Start of Block

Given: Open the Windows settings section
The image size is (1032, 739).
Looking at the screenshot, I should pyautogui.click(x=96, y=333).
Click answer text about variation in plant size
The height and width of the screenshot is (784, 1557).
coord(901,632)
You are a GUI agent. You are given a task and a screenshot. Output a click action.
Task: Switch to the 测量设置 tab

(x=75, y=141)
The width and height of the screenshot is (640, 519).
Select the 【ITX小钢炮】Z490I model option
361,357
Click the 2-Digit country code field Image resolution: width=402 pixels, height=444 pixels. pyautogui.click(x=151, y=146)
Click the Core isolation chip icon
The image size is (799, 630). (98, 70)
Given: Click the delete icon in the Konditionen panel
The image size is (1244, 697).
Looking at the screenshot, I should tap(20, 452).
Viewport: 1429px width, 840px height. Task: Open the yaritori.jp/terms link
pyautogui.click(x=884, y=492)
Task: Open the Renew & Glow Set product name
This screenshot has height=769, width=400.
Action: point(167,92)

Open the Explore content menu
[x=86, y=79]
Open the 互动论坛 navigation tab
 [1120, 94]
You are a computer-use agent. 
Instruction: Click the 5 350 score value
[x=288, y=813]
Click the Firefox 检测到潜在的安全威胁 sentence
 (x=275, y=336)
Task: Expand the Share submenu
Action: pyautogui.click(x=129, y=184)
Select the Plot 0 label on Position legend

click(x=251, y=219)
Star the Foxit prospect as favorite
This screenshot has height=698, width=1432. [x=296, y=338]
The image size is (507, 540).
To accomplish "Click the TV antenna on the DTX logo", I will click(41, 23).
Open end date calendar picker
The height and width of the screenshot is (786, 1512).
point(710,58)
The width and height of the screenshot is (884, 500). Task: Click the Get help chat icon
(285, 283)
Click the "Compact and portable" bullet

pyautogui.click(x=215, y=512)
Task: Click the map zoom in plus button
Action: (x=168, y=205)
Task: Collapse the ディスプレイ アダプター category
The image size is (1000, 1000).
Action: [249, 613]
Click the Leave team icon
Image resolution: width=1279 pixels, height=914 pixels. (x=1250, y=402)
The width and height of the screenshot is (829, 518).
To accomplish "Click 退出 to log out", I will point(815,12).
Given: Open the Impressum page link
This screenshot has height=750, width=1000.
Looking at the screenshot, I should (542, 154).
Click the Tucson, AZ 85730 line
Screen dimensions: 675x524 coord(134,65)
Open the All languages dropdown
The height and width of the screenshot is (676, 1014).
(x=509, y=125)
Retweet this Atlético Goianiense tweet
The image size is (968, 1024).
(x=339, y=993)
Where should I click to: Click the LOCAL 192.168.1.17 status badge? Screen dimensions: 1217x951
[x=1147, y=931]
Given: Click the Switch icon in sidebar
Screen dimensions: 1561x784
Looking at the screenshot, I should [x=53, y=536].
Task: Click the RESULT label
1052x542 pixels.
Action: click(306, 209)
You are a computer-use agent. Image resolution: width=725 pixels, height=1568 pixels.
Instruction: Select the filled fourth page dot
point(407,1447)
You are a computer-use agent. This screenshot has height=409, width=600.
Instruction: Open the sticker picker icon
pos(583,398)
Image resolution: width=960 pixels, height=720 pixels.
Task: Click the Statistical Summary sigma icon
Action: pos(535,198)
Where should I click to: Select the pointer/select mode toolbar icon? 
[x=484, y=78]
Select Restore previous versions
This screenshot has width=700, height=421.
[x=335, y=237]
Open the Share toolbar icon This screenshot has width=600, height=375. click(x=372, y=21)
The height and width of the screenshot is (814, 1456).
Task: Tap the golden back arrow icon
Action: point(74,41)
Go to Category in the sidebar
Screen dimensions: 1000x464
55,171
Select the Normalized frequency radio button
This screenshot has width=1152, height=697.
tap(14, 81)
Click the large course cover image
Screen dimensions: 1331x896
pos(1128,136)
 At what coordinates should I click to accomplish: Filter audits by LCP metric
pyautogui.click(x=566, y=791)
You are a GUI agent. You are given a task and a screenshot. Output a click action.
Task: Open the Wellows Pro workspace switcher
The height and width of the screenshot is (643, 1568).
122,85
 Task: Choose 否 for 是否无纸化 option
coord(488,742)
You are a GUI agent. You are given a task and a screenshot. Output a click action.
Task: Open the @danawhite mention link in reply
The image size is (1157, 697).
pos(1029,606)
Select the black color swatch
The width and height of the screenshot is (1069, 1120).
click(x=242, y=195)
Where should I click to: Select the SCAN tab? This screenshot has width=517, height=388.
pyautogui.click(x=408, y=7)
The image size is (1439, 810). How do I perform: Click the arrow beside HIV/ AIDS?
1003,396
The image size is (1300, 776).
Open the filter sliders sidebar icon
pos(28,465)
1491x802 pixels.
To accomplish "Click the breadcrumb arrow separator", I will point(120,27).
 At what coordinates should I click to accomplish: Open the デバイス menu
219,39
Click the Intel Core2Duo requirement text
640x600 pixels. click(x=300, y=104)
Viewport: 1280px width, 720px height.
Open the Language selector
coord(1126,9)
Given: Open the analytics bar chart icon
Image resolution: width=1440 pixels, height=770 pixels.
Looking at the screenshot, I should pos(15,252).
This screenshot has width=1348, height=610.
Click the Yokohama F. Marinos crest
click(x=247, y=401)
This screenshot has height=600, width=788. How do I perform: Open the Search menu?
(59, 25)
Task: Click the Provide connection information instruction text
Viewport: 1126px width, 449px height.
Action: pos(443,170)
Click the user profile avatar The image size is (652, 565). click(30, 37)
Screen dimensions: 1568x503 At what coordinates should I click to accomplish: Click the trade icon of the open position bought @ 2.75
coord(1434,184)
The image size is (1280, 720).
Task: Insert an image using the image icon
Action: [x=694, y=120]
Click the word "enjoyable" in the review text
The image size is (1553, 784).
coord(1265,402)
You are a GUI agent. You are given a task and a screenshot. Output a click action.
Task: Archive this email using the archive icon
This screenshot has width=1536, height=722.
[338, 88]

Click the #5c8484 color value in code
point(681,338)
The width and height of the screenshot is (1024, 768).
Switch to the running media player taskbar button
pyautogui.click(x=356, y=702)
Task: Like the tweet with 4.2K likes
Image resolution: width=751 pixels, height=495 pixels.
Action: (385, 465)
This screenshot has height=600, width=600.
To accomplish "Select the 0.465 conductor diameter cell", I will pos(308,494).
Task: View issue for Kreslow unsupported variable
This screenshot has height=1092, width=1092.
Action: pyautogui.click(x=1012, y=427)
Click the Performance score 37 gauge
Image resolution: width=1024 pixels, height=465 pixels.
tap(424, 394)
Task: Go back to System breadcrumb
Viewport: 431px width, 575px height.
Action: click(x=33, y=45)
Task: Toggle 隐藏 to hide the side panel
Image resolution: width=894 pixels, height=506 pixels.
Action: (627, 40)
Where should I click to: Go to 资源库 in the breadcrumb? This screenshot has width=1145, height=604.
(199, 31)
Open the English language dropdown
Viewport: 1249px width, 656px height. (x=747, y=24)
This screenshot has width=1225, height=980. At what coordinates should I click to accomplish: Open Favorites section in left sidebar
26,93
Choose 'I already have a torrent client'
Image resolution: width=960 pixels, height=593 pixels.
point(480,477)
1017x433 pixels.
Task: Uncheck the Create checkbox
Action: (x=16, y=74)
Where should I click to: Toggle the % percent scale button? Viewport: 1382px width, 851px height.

End of Block

What the task asks.
Each entry above is to be written out exactly.

Exercise result.
Given: Open the Windows settings section
The image size is (1032, 739).
Looking at the screenshot, I should pyautogui.click(x=96, y=333).
Click answer text about variation in plant size
The height and width of the screenshot is (784, 1557).
coord(901,632)
You are a GUI agent. You are given a task and a screenshot. Output a click action.
Task: Switch to the 测量设置 tab

(x=75, y=141)
The width and height of the screenshot is (640, 519).
Select the 【ITX小钢炮】Z490I model option
361,357
Click the 2-Digit country code field Image resolution: width=402 pixels, height=444 pixels. pyautogui.click(x=151, y=146)
Click the Core isolation chip icon
The image size is (799, 630). (98, 70)
Given: Click the delete icon in the Konditionen panel
The image size is (1244, 697).
Looking at the screenshot, I should tap(20, 452).
Viewport: 1429px width, 840px height. Task: Open the yaritori.jp/terms link
pyautogui.click(x=884, y=492)
Task: Open the Renew & Glow Set product name
This screenshot has height=769, width=400.
Action: point(167,92)

Open the Explore content menu
[x=86, y=79]
Open the 互动论坛 navigation tab
 [1120, 94]
You are a computer-use agent. 
Instruction: Click the 5 350 score value
[x=288, y=813]
Click the Firefox 检测到潜在的安全威胁 sentence
 (x=275, y=336)
Task: Expand the Share submenu
Action: pyautogui.click(x=129, y=184)
Select the Plot 0 label on Position legend

click(x=251, y=219)
Star the Foxit prospect as favorite
This screenshot has height=698, width=1432. [x=296, y=338]
The image size is (507, 540).
To accomplish "Click the TV antenna on the DTX logo", I will click(41, 23).
Open end date calendar picker
The height and width of the screenshot is (786, 1512).
point(710,58)
The width and height of the screenshot is (884, 500). Task: Click the Get help chat icon
(285, 283)
Click the "Compact and portable" bullet

pyautogui.click(x=215, y=512)
Task: Click the map zoom in plus button
Action: (x=168, y=205)
Task: Collapse the ディスプレイ アダプター category
The image size is (1000, 1000).
Action: [249, 613]
Click the Leave team icon
Image resolution: width=1279 pixels, height=914 pixels. (x=1250, y=402)
The width and height of the screenshot is (829, 518).
To accomplish "Click 退出 to log out", I will point(815,12).
Given: Open the Impressum page link
This screenshot has height=750, width=1000.
Looking at the screenshot, I should (542, 154).
Click the Tucson, AZ 85730 line
Screen dimensions: 675x524 coord(134,65)
Open the All languages dropdown
The height and width of the screenshot is (676, 1014).
(x=509, y=125)
Retweet this Atlético Goianiense tweet
The image size is (968, 1024).
(x=339, y=993)
Where should I click to: Click the LOCAL 192.168.1.17 status badge? Screen dimensions: 1217x951
[x=1147, y=931]
Given: Click the Switch icon in sidebar
Screen dimensions: 1561x784
Looking at the screenshot, I should [x=53, y=536].
Task: Click the RESULT label
1052x542 pixels.
Action: click(306, 209)
You are a computer-use agent. Image resolution: width=725 pixels, height=1568 pixels.
Instruction: Select the filled fourth page dot
point(407,1447)
You are a computer-use agent. This screenshot has height=409, width=600.
Instruction: Open the sticker picker icon
pos(583,398)
Image resolution: width=960 pixels, height=720 pixels.
Task: Click the Statistical Summary sigma icon
Action: pos(535,198)
Where should I click to: Select the pointer/select mode toolbar icon? 
[x=484, y=78]
Select Restore previous versions
This screenshot has width=700, height=421.
[x=335, y=237]
Open the Share toolbar icon This screenshot has width=600, height=375. click(x=372, y=21)
The height and width of the screenshot is (814, 1456).
Task: Tap the golden back arrow icon
Action: point(74,41)
Go to Category in the sidebar
Screen dimensions: 1000x464
55,171
Select the Normalized frequency radio button
This screenshot has width=1152, height=697.
tap(14, 81)
Click the large course cover image
Screen dimensions: 1331x896
pos(1128,136)
 At what coordinates should I click to accomplish: Filter audits by LCP metric
pyautogui.click(x=566, y=791)
You are a GUI agent. You are given a task and a screenshot. Output a click action.
Task: Open the Wellows Pro workspace switcher
The height and width of the screenshot is (643, 1568).
122,85
 Task: Choose 否 for 是否无纸化 option
coord(488,742)
You are a GUI agent. You are given a task and a screenshot. Output a click action.
Task: Open the @danawhite mention link in reply
The image size is (1157, 697).
pos(1029,606)
Select the black color swatch
The width and height of the screenshot is (1069, 1120).
click(x=242, y=195)
Where should I click to: Select the SCAN tab? This screenshot has width=517, height=388.
pyautogui.click(x=408, y=7)
The image size is (1439, 810). How do I perform: Click the arrow beside HIV/ AIDS?
1003,396
The image size is (1300, 776).
Open the filter sliders sidebar icon
pos(28,465)
1491x802 pixels.
To accomplish "Click the breadcrumb arrow separator", I will point(120,27).
 At what coordinates should I click to accomplish: Open the デバイス menu
219,39
Click the Intel Core2Duo requirement text
640x600 pixels. click(x=300, y=104)
Viewport: 1280px width, 720px height.
Open the Language selector
coord(1126,9)
Given: Open the analytics bar chart icon
Image resolution: width=1440 pixels, height=770 pixels.
Looking at the screenshot, I should pos(15,252).
This screenshot has width=1348, height=610.
Click the Yokohama F. Marinos crest
click(x=247, y=401)
This screenshot has height=600, width=788. How do I perform: Open the Search menu?
(59, 25)
Task: Click the Provide connection information instruction text
Viewport: 1126px width, 449px height.
Action: pos(443,170)
Click the user profile avatar The image size is (652, 565). click(30, 37)
Screen dimensions: 1568x503 At what coordinates should I click to accomplish: Click the trade icon of the open position bought @ 2.75
coord(1434,184)
The image size is (1280, 720).
Task: Insert an image using the image icon
Action: [x=694, y=120]
Click the word "enjoyable" in the review text
The image size is (1553, 784).
coord(1265,402)
You are a GUI agent. You are given a task and a screenshot. Output a click action.
Task: Archive this email using the archive icon
This screenshot has width=1536, height=722.
[338, 88]

Click the #5c8484 color value in code
point(681,338)
The width and height of the screenshot is (1024, 768).
Switch to the running media player taskbar button
pyautogui.click(x=356, y=702)
Task: Like the tweet with 4.2K likes
Image resolution: width=751 pixels, height=495 pixels.
Action: (385, 465)
This screenshot has height=600, width=600.
To accomplish "Select the 0.465 conductor diameter cell", I will pos(308,494).
Task: View issue for Kreslow unsupported variable
This screenshot has height=1092, width=1092.
Action: pyautogui.click(x=1012, y=427)
Click the Performance score 37 gauge
Image resolution: width=1024 pixels, height=465 pixels.
tap(424, 394)
Task: Go back to System breadcrumb
Viewport: 431px width, 575px height.
Action: click(x=33, y=45)
Task: Toggle 隐藏 to hide the side panel
Image resolution: width=894 pixels, height=506 pixels.
Action: (627, 40)
Where should I click to: Go to 资源库 in the breadcrumb? This screenshot has width=1145, height=604.
(199, 31)
Open the English language dropdown
Viewport: 1249px width, 656px height. (x=747, y=24)
This screenshot has width=1225, height=980. At what coordinates should I click to accomplish: Open Favorites section in left sidebar
26,93
Choose 'I already have a torrent client'
Image resolution: width=960 pixels, height=593 pixels.
point(480,477)
1017x433 pixels.
Task: Uncheck the Create checkbox
Action: (x=16, y=74)
Where should I click to: Toggle the % percent scale button? Viewport: 1382px width, 851px height.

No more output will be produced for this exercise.